The fifth is an offence of threatening to share an intimate image. This captures sextortion scams and cases of coercive and controlling behaviour, where a partner or ex-partner threatens to share an image unless the victim complies with their demands. The sixth is a cyber-flashing offence, which makes the sending of unsolicited pornographic images a crime. The final offence makes forcing another person to create or share an intimate recording a crime. Again, this offence captures cases where intimate image abuse is used as part of a wider strategy of coercive and controlling behaviour. There is also an issue with the way that the voyeurism offence in the Sexual Offences Law is constructed.
This offence is intended to criminalise the act of taking non-consensual photos or videos underneath a person’s clothing or of a person engaging in sexual activity. To satisfy the elements of the offence, the prosecution must prove that a perpetrator did this because they were motivated by sexual gratification. This can make prosecuting cases of voyeurism unnecessarily complicated. Firstly, it can be very difficult to prove that a person’s actions had a specific motivation. Secondly, perpetrators can have a range of motivations. Some want to cause a victim to stress, others want to feel powerful.

# [Data records]
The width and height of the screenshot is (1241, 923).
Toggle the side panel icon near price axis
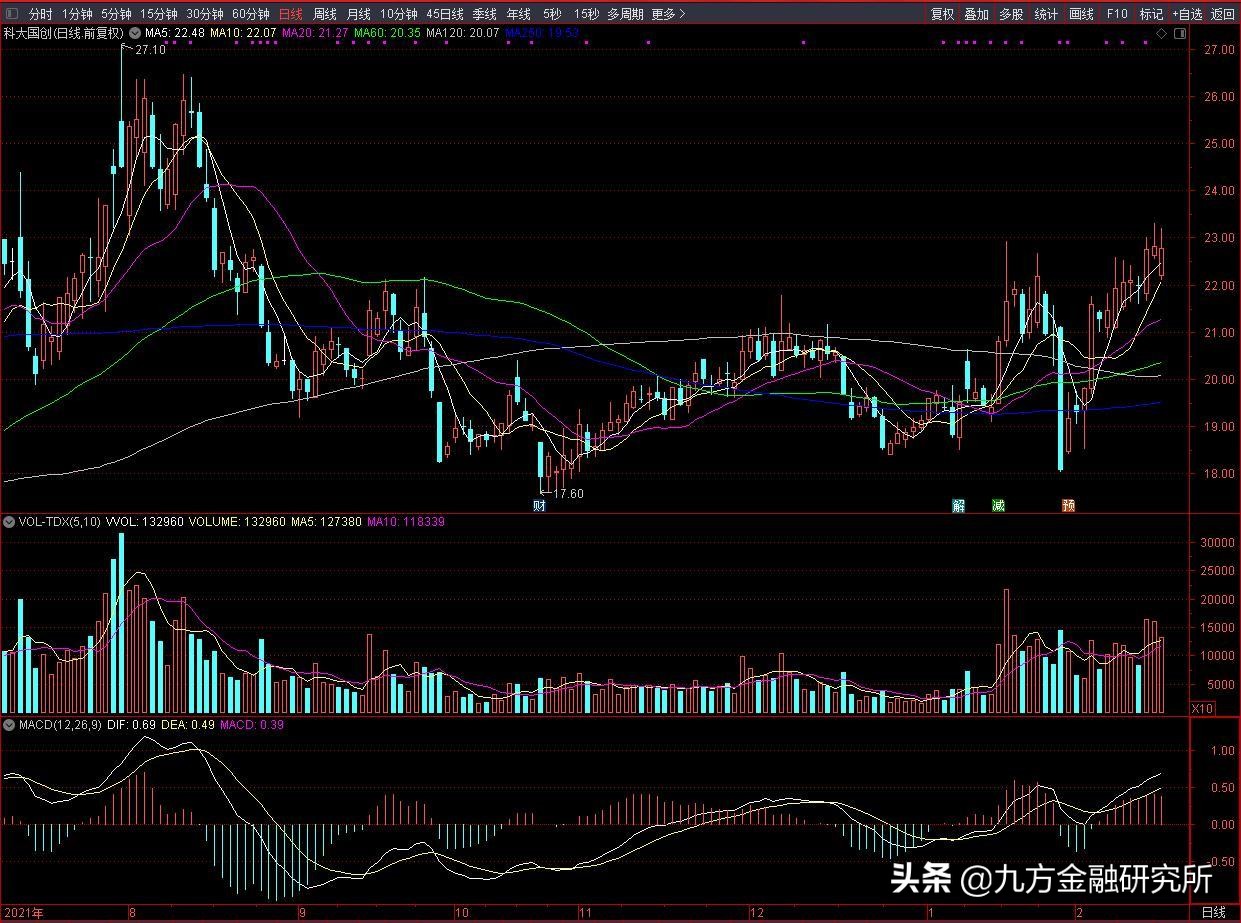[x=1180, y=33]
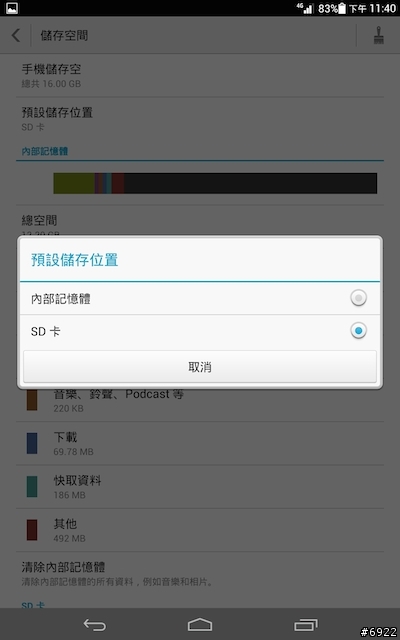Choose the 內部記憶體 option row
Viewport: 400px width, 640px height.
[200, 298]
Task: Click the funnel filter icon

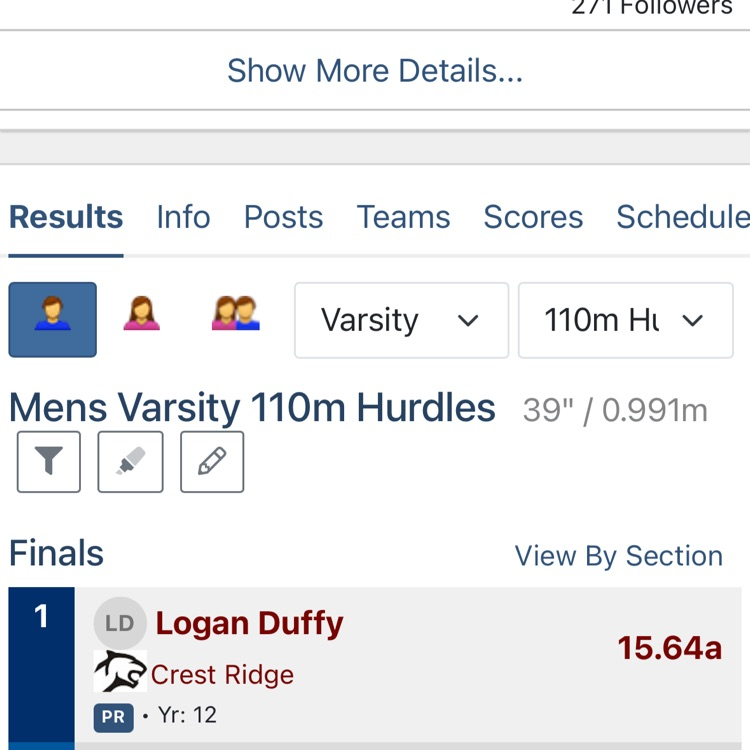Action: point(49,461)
...
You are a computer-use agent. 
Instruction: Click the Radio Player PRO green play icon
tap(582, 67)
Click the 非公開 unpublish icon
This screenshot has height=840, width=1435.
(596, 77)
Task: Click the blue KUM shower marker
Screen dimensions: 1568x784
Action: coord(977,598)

# [TASK REQUIREMENTS]
According to the passage on intimate image offenses, why can the current construction of the voyeurism offense make prosecuting voyeurism cases unnecessarily complicated? Answer in one to three sentences.

# [FINAL RESULT]
The prosecution must prove that the perpetrator acted because they were motivated by sexual gratification. It can be very difficult to prove that a person's actions had a specific motivation, and perpetrators can have a range of motivations, such as wanting to cause a victim stress or wanting to feel powerful.